On Friday I posted about the expletive-laden bedtime book that became a smash hit after being leaked as a PDF and sold more than 100,000 copies in pre-orders, “Go the F**k to Sleep“. The brainchild of novelist and toddler parent, Adam Mansbach, this book contrasts sweet nursery rhymes about animals and heart-warming illustrations by Ricardo Cortes with the exhausted profanity of a parent who is clearly hitting the end of their tether trying to establish a sleeping routine.
One of our readers, Jaki, said she found the book very funny but she’d like to see a version for the parents of teenage kids who, far from sleeping too little, can’t be hauled out of bed in the mornings without the aid of a forklift and twenty bottles of Coke. “Parents of teenagers who are still up and wandering around the kitchen at 1am, and then like dead logs when you attempt to drag them out of bed for school in the morning, would certainly love to see this book redone for teenagers.”

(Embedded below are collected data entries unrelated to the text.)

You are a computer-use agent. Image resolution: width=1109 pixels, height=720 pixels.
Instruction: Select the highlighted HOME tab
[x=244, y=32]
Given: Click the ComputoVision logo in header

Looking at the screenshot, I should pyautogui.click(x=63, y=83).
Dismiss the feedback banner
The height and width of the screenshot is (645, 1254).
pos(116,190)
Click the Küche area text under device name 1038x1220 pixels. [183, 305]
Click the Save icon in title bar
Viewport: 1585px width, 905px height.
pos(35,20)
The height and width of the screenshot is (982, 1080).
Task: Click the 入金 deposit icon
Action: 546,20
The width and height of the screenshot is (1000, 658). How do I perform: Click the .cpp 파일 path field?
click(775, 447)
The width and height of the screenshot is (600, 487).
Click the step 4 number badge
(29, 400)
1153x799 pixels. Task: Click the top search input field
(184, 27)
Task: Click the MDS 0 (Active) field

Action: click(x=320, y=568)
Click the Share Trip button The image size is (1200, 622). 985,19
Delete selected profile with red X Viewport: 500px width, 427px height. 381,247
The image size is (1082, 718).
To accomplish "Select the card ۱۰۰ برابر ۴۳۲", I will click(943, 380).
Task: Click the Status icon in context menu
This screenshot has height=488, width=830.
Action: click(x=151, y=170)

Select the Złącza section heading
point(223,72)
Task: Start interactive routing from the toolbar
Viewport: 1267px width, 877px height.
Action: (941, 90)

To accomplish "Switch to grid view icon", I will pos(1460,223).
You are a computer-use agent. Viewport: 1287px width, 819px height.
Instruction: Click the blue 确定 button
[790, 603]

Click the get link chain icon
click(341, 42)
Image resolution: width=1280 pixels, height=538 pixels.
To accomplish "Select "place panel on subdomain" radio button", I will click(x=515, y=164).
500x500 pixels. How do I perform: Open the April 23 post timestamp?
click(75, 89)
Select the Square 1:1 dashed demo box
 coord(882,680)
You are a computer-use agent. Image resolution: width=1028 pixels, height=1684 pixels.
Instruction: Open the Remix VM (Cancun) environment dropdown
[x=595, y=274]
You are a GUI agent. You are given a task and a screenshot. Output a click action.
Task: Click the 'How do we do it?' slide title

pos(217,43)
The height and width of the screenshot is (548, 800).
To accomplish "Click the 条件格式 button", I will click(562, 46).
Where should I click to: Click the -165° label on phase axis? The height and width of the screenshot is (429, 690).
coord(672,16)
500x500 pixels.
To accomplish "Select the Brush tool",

So, without further ado, and behind a cut for those of you who would rather not see all that swearing, I give you, “Get Out of F***ing Bed”.
This is what I came up with, but I’m sure there are plenty of talented poets out there who can add their own experiences and stick them in a nifty rhyme. Feel free to compose your own verses, and leave them in the comments for people giggle at. Warning, there is lots of strong language behind the cut. If that’s not your thing, please don’t click that link or read on past this point!
Get Out of F**king Bed
Your breakfast is on the table
And there’s fresh tea in your cup.
We’re leaving in 10 minutes
Why aren’t you fucking up?
The morning has dawned bright and new
And the sun shines in blue skies.
Your alarm went off, I heard it blare
Don’t tell me fucking lies.
The rain has washed the night away and
The breeze is fresh and cool.
If you were making toast at 1am
You can get your ass to school.
A brand new day is waiting.
It’s time to raise your head.
No, you haven’t got a temperature;
Get out of fucking bed.
The postman smiles as he does his rounds
And the joggers are getting fit.
No, your teacher won’t be late today.
Get up, stop talking shit.
Birds sing joyfully in the trees
And we need to be afar.
We have to work to buy your food.
Get into the fucking car.
For teenagers are bloody expensive
And their mums and dads need their pay
Don’t look so surprised that we have to leave the house
When it happens every fucking day.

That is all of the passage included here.